Wide Wrist Curl
Rep Range
Hypertrophy/Strength : 8-12||Endurance/Hypertrophy : 12-16
Hints
Position yourself standing with feet hip-width apart, ensuring a firm and grounded base. For this variation of the wide wrist curl, emphasis shifts to the wrist extensors located on the back of the forearm. Hold the dumbbells out to your sides in a wide stance, with palms facing behind you. Your arms should be spaced slightly away from your body, underlining the 'wide' element of this routine. Ensure your posture remains relaxed with shoulders set down and back. Begin the movement by allowing the dumbbells to drop towards the fingertips, effectively extending the wrist. Then, using solely your wrist strength, curl the dumbbells upwards by flexing the wrist extensors.

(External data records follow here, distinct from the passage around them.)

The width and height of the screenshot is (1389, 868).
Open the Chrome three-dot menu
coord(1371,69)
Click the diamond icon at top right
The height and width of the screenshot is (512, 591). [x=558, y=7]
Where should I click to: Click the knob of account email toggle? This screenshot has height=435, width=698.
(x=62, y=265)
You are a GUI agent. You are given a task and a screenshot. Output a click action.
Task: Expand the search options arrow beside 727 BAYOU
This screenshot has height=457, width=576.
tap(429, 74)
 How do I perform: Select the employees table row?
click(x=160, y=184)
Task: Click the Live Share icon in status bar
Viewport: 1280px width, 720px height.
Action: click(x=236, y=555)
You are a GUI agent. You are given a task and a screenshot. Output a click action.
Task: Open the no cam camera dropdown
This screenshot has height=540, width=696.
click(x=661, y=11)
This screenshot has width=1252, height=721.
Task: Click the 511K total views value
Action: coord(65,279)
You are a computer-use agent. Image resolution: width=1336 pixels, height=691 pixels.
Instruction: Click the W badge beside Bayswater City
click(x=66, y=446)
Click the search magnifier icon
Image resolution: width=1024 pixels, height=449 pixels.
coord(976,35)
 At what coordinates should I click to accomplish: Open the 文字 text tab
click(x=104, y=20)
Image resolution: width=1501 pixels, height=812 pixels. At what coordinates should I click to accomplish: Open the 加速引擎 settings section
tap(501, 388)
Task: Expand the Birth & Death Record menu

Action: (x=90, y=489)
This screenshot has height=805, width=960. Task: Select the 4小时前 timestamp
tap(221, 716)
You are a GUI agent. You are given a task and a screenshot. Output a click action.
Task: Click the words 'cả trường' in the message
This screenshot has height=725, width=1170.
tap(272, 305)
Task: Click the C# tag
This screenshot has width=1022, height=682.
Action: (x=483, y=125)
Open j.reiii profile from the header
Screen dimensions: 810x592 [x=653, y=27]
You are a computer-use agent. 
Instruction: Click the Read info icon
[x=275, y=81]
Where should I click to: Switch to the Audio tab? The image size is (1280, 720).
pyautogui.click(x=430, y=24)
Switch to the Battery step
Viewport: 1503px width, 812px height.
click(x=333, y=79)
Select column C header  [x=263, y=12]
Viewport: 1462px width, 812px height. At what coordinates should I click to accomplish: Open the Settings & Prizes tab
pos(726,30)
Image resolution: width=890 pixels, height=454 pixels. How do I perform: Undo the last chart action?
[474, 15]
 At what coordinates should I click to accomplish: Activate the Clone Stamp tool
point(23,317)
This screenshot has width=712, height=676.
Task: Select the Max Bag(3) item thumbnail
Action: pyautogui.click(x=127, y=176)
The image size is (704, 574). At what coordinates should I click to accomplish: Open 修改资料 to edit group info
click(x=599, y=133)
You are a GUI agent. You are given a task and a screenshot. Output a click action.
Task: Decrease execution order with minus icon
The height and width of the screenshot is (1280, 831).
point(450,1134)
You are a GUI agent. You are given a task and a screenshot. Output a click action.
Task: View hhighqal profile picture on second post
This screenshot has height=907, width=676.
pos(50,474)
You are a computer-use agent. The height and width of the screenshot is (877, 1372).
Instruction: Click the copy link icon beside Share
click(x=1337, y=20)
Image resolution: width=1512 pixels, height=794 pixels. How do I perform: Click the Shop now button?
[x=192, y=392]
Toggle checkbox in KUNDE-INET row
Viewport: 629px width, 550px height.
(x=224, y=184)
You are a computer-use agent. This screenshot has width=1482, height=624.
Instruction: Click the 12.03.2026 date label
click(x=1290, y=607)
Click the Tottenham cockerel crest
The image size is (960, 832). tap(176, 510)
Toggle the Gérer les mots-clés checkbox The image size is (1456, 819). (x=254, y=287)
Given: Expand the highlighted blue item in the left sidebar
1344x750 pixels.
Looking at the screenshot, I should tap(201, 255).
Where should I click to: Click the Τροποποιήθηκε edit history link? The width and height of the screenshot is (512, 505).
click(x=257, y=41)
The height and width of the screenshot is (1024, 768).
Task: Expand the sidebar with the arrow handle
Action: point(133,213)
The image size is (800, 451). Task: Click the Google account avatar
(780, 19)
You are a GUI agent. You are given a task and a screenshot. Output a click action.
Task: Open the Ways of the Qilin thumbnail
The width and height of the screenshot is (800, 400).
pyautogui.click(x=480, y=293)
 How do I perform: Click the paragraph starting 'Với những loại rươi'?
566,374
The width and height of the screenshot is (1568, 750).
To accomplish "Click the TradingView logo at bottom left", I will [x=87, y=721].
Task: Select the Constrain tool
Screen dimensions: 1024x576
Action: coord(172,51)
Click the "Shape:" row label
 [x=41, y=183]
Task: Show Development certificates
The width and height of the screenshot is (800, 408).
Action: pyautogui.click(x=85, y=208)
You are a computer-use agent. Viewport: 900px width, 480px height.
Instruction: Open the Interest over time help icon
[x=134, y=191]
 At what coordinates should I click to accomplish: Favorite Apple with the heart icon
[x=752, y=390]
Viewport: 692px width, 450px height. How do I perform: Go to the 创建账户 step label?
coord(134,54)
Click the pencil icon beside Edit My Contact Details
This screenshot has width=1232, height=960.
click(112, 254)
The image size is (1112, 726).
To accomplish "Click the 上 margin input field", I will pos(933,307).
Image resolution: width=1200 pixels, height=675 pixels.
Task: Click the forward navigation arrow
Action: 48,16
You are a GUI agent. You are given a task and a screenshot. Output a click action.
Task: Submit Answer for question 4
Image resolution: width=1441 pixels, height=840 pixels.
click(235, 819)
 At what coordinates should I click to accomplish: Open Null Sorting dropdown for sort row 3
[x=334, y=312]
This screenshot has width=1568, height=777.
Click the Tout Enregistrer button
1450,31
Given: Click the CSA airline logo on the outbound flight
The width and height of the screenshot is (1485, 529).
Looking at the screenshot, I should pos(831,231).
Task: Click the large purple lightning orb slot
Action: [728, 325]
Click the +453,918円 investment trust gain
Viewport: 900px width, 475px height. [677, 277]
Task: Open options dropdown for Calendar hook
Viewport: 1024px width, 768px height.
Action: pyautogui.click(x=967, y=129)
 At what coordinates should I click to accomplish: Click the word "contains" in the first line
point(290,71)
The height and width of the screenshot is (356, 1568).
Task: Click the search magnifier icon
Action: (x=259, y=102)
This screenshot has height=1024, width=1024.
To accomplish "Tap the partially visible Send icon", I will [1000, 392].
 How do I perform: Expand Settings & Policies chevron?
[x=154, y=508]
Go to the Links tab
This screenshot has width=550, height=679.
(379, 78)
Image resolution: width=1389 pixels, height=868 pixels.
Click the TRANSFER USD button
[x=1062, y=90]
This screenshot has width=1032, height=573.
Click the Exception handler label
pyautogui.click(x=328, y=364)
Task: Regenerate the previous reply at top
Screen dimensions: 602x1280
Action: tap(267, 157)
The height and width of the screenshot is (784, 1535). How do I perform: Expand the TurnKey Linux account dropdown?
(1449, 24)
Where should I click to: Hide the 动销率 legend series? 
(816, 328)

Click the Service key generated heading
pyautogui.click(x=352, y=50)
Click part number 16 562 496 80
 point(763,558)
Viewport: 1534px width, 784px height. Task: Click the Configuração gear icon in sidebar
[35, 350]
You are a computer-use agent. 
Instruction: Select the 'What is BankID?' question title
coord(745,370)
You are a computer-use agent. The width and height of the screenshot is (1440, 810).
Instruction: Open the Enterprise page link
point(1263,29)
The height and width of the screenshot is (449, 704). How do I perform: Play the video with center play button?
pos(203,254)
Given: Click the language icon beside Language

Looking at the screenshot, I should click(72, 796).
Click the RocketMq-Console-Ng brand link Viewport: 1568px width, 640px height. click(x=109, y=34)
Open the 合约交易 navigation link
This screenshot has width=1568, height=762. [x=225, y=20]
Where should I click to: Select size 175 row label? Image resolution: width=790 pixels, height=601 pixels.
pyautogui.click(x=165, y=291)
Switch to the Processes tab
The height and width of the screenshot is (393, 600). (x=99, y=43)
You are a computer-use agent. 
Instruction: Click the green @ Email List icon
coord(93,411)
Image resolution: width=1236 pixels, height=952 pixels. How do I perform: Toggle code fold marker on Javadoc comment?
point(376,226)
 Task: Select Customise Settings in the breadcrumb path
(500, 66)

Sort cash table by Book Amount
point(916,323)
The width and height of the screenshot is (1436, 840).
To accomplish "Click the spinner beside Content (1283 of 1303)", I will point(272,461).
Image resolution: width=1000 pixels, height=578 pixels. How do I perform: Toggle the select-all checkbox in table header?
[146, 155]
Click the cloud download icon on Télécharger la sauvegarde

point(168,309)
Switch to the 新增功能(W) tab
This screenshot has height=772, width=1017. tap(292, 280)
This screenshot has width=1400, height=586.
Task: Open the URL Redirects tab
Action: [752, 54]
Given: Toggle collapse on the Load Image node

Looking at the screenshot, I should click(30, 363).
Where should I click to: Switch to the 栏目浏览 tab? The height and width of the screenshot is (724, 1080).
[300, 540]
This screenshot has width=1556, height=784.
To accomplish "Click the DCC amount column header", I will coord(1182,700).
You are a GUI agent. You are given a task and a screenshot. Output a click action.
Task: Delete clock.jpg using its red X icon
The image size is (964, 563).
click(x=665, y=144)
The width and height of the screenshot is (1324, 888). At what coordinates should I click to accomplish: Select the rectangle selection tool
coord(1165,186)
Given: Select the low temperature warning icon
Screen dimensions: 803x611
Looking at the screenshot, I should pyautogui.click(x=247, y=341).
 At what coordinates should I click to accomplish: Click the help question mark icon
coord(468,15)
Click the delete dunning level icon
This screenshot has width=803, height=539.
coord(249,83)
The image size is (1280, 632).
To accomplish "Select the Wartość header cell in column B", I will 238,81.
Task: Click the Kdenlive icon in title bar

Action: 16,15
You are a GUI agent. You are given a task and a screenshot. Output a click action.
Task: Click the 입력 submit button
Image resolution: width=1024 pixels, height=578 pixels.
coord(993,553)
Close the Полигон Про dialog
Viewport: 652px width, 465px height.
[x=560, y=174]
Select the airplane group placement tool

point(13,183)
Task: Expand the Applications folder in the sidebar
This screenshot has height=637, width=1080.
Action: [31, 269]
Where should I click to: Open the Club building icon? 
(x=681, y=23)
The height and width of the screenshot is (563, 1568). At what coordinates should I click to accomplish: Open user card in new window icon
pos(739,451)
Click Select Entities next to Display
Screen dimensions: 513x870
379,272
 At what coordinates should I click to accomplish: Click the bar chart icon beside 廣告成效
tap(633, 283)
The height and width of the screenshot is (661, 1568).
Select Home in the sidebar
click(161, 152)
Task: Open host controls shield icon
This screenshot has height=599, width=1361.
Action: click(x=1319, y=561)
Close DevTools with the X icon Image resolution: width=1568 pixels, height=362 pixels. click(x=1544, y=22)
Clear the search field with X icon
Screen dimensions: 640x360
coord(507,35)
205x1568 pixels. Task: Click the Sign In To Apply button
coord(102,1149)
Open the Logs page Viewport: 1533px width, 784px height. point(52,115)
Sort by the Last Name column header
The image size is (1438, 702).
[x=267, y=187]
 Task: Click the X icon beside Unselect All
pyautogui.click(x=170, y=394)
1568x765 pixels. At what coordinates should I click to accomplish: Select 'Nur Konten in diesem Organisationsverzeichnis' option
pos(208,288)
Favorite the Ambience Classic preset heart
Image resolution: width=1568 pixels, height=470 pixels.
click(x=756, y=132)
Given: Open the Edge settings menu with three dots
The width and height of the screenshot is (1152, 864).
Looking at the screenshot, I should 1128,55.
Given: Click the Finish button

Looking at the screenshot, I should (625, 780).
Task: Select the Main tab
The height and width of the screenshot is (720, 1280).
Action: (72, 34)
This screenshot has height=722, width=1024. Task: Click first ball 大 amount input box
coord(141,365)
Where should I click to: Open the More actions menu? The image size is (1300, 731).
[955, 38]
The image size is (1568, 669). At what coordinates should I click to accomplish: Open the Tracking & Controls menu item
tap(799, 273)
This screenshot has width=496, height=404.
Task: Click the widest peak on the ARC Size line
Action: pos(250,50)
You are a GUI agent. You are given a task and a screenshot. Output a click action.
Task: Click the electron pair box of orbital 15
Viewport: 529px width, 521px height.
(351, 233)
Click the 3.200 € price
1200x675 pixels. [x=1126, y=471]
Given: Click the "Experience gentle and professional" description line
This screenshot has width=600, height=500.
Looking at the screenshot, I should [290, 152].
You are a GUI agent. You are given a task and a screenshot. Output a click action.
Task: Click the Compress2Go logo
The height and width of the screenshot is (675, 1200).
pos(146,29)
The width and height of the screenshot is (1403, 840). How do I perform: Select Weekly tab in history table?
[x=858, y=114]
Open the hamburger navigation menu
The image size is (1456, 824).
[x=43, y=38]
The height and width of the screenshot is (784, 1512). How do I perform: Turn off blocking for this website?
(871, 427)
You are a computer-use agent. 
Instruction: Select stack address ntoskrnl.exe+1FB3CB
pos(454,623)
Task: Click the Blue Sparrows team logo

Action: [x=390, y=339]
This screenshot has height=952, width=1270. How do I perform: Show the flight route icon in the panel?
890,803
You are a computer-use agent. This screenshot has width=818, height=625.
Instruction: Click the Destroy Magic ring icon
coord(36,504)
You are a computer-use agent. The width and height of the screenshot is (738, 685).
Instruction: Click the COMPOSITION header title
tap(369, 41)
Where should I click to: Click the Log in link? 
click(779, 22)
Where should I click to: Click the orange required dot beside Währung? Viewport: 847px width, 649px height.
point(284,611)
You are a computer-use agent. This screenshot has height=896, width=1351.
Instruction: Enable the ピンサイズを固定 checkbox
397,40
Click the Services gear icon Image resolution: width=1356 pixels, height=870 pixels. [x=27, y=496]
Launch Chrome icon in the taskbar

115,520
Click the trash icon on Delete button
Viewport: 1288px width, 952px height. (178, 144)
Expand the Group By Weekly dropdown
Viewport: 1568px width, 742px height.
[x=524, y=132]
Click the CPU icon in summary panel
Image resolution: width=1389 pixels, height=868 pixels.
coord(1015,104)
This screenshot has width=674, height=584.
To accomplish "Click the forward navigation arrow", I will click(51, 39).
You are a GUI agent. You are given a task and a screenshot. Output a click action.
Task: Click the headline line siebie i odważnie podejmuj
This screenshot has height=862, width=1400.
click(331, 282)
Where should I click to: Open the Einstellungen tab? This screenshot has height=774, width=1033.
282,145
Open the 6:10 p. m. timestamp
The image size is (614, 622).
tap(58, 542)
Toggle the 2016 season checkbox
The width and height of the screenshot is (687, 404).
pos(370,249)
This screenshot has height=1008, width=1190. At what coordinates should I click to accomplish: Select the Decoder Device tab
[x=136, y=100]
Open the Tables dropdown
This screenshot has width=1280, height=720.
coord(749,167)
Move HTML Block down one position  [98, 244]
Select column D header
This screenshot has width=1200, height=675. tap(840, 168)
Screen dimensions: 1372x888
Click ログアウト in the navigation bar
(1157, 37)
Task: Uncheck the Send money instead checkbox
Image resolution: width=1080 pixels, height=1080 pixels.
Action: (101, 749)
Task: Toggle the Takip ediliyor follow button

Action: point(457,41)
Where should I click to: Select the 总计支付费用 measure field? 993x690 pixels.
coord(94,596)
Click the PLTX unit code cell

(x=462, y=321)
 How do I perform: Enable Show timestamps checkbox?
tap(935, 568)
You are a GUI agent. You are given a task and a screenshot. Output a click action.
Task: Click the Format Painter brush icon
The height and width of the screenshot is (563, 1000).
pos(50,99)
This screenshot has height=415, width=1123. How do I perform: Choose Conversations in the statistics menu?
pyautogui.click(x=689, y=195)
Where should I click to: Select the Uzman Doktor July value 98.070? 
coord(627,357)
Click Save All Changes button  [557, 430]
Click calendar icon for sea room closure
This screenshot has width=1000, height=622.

Aim to lift the dumbbells as high as comfortably possible while maintaining the wide stance. After reaching the peak of this motion, gently release and let the weight drop back to the fingers before repeating.
Common Mistakes
The focal point of this exercise should be on the wrist, and it's crucial to prevent engagement from the upper arms or shoulders. Keep the forearms relatively still to best target the wrist extensors. Choosing overly heavy weights can compromise form, causing unwanted muscle groups to intervene in the motion. Always prioritize control and smooth movements to prevent wrist strain or injury.
Breathing
As the dumbbells roll to your fingertips, take a deep breath in. Exhale as you employ your wrist strength to curl the weights upwards. Consistent breathing not only stabilizes the core but ensures effective oxygenation of the muscles during the exercise.